The arrival of my friend Pietie and his rather mousy sister who was a high court judge saved the dark cloud over the day. I had met her a few times, luckily never in court, as she was peppery and caustic on the bench, blocking any attempts by both parties’ legal eagles to baffle her with bullshit.
It was either dazzle her with jurisprudence or get your ass thoroughly reamed out - the court reporters adored her. She was exceptionally friendly to me and we chatted amiably, touching now and again on the case I was handling.
We lorded it at our preferential table under a massive shady oak, which Jeff had organised. Alicia came out of her sulk with a vengeance and was enjoying herself at last. Isidora and Alicia clicked and were soon discussing Alicia’s job at Kirstenbosch. I noticed them exchanging business cards with secret unlisted numbers and knew that all was going to be exceptionally well.
Poor Pietie was one of the casualties of divorce who never seemed to get over it.
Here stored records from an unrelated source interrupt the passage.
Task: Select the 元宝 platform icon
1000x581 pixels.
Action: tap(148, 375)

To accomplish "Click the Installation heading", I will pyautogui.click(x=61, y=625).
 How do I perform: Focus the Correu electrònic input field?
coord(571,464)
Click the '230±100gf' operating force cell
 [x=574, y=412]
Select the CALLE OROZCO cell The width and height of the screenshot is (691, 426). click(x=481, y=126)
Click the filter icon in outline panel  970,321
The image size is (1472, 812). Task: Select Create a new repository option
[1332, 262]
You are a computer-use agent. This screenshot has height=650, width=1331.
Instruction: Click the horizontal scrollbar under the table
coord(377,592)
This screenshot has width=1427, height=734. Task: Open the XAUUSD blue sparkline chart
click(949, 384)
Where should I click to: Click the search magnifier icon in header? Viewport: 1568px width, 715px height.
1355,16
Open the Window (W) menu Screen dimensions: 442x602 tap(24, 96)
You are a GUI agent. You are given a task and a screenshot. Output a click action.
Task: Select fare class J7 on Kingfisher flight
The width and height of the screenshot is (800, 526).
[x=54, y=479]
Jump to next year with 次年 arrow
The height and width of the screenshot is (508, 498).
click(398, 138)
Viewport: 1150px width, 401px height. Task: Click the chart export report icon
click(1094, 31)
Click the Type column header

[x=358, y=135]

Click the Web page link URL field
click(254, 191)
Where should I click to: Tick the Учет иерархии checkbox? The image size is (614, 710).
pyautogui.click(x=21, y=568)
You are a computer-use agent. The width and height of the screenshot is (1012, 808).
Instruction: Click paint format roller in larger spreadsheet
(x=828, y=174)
He had the habit of going into two-week long alcoholic benders usually surfacing in the hospital next to the Victoria and Alfred Waterfront in Green Point.
The medical community knew him quite well, Isidora and I had taken him there many times, and whenever one of us discovered him we would phone the other. Maybe I should try a hopeless case in front of her judicial bench, as both owed me big time.
I shuddered to think what she said to him after each episode; she usually locked her pad and went to live with him exclusively for months afterwards, commuting to the High Court in Cape Town each day.
She was a spinster but beneath the forbidding appearance was a genuine and compassionate human being, with an exceptional intellect.
I had once observed her demonstrate her photographic memory on a dare. She memorised five pages of an ichthyology textbook, at rickety-tick speed and repeated it letter for letter, word for word. She spelled the fish names that she could not pronounce; it was a formidable performance indeed.
Pietie was writing a book on his experiences as journalist with the now defunct Cape Times daily newspaper and the political factors that spelt its demise, coupled with his experiences as ministerial spokesman for several Ministers of Finance over the years.